Artistic Finishes’ Treiber said that while the company’s Enduracor line stains a wood veneer to coordinate to the different floors, the company’s next finishing process will include a completely different process that will allow it to get very close to the look of the different multi-layer flooring designs. “Look for that in the near future,” he said. “Then, similar to our wood profiles, we can custom blend to the product being paired up.”
When it comes to Zamma’s strategy, Tipton said plainly, “We don’t match.” Rather, the company procures the actual decorative film that is used to manufacture the flooring. “This is the same process for any vinyl or vinyl composite flooring,” he added. “We don’t change our process or raw components, even though the flooring manufacturers do with PVC, SPC, WPC, etc.
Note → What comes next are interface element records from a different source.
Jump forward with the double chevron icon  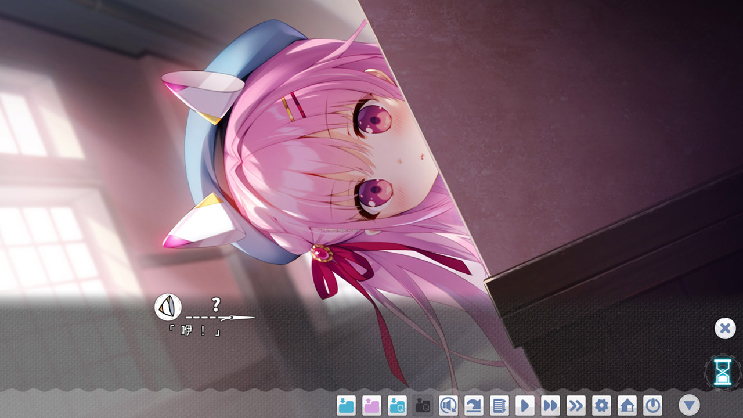[576, 405]
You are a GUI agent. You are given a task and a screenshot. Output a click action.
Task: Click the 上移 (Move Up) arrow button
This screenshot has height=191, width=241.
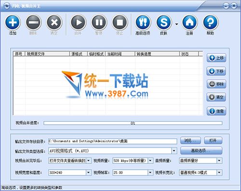216,58
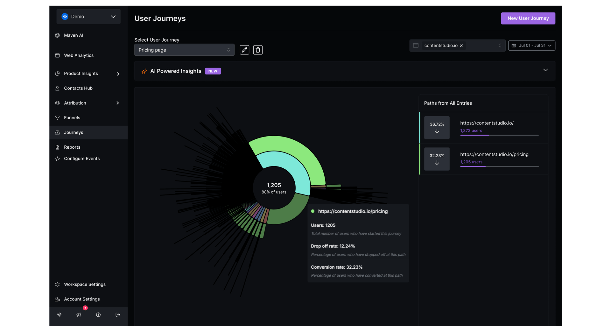
Task: Remove the contentstudio.io domain filter tag
Action: pyautogui.click(x=461, y=46)
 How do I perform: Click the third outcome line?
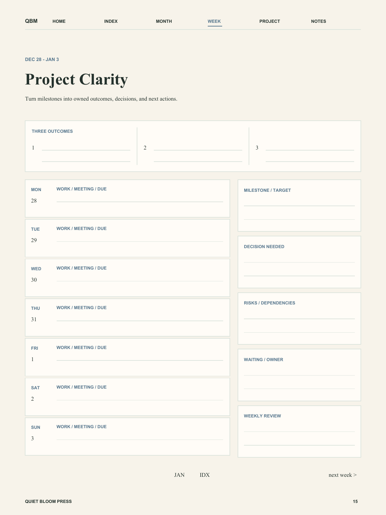310,148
We then thermally fuse a commercial wear layer and wrap around a 100% pure PVC extruded profile.”
Looking ahead, molding suppliers said the possibilities for their products that match multi-layer flooring are endless—for those who can keep up. “The evolution into multi-layer flooring will never end,” Treiber said. “Quality increases will drive the market growth. From the moldings side of the industry only the highest quality and the best performing products will survive. Price remains a big factor also, but the technological advancements cannot be overlooked when it comes to long-term performance and aesthetics.”